Drawing on what he described as a distinction between productive and unproductive borrowing, Dzon argued that the nature of the debt matters as much as its scale. He characterized borrowing for “useful investments” as defensible, while condemning what he called debt incurred for unproductive expenditure as a burden transferred to future generations without corresponding benefit.
Passports as Political Currency
Among the more striking claims in Dzon’s presentation was his characterization of passport issuance as a domain that had been corrupted. He alleged that certain officials had transformed the Congolese passport into “an extremely rare commodity that they sell at a high price.” The specific mechanisms he had in mind were not elaborated in detail, but the allegation touched on a complaint that has surfaced in citizen and civil society circles regarding access to identity documentation.
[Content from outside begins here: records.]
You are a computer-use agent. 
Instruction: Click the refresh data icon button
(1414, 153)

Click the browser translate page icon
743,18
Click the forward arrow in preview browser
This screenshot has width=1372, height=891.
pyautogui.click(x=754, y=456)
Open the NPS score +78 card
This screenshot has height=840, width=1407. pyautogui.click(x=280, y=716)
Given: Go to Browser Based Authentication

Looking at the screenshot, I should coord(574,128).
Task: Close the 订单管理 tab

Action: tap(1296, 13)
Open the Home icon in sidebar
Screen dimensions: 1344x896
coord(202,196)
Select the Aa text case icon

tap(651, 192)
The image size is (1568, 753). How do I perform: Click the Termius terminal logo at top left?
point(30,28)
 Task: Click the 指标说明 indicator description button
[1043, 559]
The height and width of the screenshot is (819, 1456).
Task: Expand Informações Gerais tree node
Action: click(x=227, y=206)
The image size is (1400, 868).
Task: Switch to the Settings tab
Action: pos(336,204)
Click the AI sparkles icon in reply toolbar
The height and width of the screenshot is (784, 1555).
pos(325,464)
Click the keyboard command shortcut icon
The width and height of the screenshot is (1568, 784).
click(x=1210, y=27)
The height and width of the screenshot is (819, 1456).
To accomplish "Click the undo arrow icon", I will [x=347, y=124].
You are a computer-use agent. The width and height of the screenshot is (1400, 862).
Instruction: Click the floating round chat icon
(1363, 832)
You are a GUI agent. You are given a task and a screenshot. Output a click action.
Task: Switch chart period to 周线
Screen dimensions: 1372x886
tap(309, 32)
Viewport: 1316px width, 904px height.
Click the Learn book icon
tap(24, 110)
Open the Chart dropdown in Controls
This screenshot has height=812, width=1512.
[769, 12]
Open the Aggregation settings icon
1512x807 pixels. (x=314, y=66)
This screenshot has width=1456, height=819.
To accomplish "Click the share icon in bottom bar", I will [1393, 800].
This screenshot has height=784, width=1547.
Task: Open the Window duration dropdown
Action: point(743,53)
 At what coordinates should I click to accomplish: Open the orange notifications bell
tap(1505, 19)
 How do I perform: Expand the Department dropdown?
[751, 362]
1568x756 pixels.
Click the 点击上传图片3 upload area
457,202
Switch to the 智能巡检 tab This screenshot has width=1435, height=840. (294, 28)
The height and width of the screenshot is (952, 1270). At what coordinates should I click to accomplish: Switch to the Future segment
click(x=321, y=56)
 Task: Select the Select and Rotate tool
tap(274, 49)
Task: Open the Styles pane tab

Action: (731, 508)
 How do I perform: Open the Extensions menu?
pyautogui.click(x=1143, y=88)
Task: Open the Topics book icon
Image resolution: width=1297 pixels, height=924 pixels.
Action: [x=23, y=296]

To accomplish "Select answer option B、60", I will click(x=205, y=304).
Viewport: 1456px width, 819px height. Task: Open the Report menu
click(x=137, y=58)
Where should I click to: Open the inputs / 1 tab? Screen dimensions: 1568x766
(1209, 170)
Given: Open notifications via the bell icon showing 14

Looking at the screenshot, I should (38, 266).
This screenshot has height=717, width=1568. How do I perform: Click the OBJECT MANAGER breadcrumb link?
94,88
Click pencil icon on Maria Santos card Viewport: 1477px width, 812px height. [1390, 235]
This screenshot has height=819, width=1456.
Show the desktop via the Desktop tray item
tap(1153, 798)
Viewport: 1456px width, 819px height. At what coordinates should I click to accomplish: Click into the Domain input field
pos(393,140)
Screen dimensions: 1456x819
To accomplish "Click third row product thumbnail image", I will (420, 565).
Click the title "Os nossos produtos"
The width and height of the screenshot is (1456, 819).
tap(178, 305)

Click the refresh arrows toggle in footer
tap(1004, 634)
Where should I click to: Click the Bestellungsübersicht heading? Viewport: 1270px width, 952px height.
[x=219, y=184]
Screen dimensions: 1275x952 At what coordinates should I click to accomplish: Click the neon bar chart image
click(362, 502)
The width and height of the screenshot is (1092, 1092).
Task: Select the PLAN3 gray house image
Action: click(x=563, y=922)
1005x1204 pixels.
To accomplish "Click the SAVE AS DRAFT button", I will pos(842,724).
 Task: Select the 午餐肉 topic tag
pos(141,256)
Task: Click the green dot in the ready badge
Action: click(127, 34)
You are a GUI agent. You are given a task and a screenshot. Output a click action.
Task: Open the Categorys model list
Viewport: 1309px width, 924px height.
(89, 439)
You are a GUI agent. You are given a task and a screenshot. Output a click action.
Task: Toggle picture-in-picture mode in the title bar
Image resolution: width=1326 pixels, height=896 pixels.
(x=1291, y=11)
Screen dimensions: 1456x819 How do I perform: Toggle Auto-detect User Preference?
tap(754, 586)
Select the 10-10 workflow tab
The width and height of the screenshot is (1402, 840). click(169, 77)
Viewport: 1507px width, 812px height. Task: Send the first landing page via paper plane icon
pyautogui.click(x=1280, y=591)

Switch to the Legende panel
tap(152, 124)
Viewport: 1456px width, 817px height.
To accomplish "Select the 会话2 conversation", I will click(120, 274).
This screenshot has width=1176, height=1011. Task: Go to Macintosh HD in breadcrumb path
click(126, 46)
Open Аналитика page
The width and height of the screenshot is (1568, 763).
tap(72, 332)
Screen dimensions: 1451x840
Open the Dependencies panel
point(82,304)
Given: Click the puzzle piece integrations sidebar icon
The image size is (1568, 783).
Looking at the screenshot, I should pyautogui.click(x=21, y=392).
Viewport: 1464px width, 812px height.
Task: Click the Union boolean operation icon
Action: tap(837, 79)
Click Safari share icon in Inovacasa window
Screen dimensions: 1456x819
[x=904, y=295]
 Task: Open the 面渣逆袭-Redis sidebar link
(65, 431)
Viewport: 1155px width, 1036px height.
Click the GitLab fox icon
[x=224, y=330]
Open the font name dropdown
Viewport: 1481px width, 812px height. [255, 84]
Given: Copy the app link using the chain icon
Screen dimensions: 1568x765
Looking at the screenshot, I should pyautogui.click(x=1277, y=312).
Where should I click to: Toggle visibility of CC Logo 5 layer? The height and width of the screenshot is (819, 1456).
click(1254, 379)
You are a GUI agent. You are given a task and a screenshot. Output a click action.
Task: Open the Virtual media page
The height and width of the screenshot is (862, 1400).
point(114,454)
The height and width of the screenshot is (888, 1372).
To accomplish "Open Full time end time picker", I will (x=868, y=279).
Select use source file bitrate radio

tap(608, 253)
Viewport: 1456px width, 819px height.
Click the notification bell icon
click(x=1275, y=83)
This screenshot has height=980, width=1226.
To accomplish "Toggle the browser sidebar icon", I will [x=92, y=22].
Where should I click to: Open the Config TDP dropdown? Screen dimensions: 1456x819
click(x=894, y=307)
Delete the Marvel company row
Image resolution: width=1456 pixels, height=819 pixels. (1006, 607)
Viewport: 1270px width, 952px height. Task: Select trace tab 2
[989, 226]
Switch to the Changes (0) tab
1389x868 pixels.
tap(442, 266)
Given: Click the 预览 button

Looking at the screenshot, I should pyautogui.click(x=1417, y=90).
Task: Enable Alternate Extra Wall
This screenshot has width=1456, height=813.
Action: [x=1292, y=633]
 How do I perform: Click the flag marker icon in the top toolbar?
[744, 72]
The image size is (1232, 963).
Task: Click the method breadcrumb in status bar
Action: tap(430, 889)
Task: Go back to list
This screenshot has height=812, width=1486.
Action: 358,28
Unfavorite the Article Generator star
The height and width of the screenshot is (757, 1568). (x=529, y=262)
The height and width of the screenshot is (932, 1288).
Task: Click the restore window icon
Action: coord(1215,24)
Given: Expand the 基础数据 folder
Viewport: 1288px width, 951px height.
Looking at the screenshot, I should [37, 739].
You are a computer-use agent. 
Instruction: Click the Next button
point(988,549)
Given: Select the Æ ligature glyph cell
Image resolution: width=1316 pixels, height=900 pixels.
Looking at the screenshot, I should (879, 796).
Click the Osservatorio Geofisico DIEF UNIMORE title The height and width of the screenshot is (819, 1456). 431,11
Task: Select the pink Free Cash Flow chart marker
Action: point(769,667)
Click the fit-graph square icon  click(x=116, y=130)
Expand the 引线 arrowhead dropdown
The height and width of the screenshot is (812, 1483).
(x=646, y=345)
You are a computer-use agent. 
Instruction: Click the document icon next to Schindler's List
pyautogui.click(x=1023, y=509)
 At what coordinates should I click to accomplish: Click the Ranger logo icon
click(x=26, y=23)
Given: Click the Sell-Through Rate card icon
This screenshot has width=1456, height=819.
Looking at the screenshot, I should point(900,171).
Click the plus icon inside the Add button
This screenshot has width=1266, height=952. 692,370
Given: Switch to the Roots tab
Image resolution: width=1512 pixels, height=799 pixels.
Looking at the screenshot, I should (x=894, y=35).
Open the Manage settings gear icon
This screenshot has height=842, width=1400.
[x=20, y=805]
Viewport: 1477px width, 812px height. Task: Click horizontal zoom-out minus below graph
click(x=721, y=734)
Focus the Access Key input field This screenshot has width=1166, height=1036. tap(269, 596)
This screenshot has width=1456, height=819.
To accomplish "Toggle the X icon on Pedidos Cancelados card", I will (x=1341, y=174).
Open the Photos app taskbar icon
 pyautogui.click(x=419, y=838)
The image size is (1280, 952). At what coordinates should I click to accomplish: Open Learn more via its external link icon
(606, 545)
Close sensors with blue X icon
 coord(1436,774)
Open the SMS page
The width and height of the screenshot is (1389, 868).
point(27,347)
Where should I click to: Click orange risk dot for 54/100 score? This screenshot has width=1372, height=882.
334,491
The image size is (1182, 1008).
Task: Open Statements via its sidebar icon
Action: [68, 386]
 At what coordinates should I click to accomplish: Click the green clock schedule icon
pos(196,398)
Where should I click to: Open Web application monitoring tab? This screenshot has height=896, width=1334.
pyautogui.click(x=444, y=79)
Visa Liberalization Under Fire
ARD’s opposition to the government’s announced plan to abolish visa requirements for African nationals by January 1, 2027, was articulated firmly. Dzon called the measure an attack on “national sovereignty and public security,” arguing that the republic was not in a position to manage the movement of persons that such a policy would encourage.
The visa suppression plan represents one element of a broader continental movement toward intra-African freedom of movement, an agenda championed by the African Union. Dzon’s objection positioned ARD on the skeptical end of that debate, prioritizing security and state capacity arguments over the free-movement rationale.